The Trial's voice pressed deeper, relentless:
Voice of the Trial:
"Creation Stone. Answer. Was Traxis betrayed—or protected? Was your Compression a gift—or a leash? Were you right… or was he?"
The Stone's radiant form faltered, flickering between brilliance and shadow. Her voice cracked, for once stripped of cosmic certainty.
Creation Stone:
"I… I don't know anymore."
Her confession rippled outward, shaking the Colosseum itself.
The Stone in trial, visions flashing of present-day Airious.]
Stone (narrating what she sees):
"Look… they've embraced Avian Compression. Not as a burden, but as breath itself. They grow, yes, but more than that—they discover. Stillness became their second nature. Their Avia no longer screams for dominance, it whispers in tune with who they are."
Trial's Voice (cutting in):
"And yet…"
The vision shifts. A new group is shown—restless, bitter.
Trial's Voice:
"Not all bow to your 'discipline.' Some call your compression nothing but a cage. A limiter. Shackles forged by philosophy, keeping them from the summit they could reach."
Stone (lowers head—not ashamed, but acknowledging):
"I know their complaint. I have heard it since the first breath of Airious. Warriors, teachers, even the quiet ones in between—they wrestle with themselves. They mask their flickering Avia with false strength, but I see it. They struggle with who they are, and so their light falters."
Trial's Voice (mocking, almost gleeful):
"Strange, isn't it? That villains wield Avia with more brilliance than the so-called guardians. Why? Because villains do not lie to themselves. They are honest. Their Avia responds to that honesty—your heroes cling to morality, but morality has no weight here. Only truth does."
Stone (whispers, heavy):
"That is why compression exists. To reduce the harm born from raw, unchecked honesty. It was never a crown, it was a safeguard."
Trial's Voice (leaning in, taunting):
"But what if your safeguard is nothing but a crutch? What if Avia itself is flawed—broken at its core? What if it was never salvation… only illusion?"
Narration:
The stone does not rise in defense. Her silence is not ignorance, but recognition. For she already knew these doubts—the trial only sharpens them, forcing them to echo louder than ever.
But
She never faltered—not completely
The Trial's voice was everywhere—sharp, merciless, echoing in her bones.
Trial: "Avian Compression is flawed. Its very core is broken. Avia itself is never guaranteed."
For a moment, silence crushed her lungs. She could see the students in her mind's eye, forced smiles covering the cracks in their spirits. Pretending. Always pretending. Some of them had already defected to Devia, unable to bear the suffocating truth.
She clenched her fists.
Yes… the system was cruel. Maybe even wrong.
But it was also alive.
Her thoughts bloomed, bright and sharp:
Diamonds are forged under pressure. A seed is buried before it can sprout.
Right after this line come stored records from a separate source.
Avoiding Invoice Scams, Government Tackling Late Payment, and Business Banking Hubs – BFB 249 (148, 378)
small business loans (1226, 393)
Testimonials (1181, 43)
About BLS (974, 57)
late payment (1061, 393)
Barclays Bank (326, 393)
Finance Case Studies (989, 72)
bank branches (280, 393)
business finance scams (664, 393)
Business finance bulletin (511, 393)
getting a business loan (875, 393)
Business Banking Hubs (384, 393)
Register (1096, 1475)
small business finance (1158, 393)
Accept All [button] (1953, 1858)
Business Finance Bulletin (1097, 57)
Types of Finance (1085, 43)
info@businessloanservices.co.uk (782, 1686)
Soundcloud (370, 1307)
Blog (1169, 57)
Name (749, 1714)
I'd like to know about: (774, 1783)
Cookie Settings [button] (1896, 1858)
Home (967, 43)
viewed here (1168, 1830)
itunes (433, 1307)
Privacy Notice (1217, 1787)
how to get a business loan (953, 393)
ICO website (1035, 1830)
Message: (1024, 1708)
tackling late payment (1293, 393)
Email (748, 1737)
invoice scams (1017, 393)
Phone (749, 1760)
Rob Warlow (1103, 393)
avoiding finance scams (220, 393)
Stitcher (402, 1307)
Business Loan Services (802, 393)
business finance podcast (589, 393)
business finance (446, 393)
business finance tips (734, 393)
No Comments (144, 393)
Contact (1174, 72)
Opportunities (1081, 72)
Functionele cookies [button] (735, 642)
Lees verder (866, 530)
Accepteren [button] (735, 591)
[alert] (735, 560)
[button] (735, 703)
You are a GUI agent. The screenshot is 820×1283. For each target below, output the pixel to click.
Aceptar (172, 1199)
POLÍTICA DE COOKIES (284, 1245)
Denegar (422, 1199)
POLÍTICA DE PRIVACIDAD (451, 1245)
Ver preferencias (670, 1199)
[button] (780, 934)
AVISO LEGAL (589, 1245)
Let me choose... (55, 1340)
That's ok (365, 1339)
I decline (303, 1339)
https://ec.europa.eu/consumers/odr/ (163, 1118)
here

Gold is refined only through fire.
She raised her head, a smirk cutting across her face.
Her: "Let Avian Compression be flawed—because that was always the point."
And in her vision, she saw them—students breaking through their darkness, staggering but triumphant. Tears in their eyes, laughter erupting from their throats. Joy. Real joy. Not because it was easy, but because they had finally faced themselves.
The philosophy had never lied.
It was never about perfection.
It was about truth.
Her (thinking): Before you grow outward, you must grow inward. Know thyself before you use thyself. Understand thyself—and crush whatever blocks thyself.
Her words rose, spoken now with conviction.
Her:
"It was never a limitation. Never a crutch. Never training wheels.
It was a mirror—a space to help us face the core idea of our existence."
The Trial's pressure pushed against her, waiting, demanding.
She stared straight into it.
Her: "What did you want me to do? Erase everything? Rewrite the philosophy? Heh."
Her laughter rang bold and clear.
Her: "Negative. I heard you, Trial. I heard your doubts, and I felt my own. But they're over now."
She stood taller, no longer weighed down.
Her (final thought): Avian Compression is flawed. And because of that, it is perfect.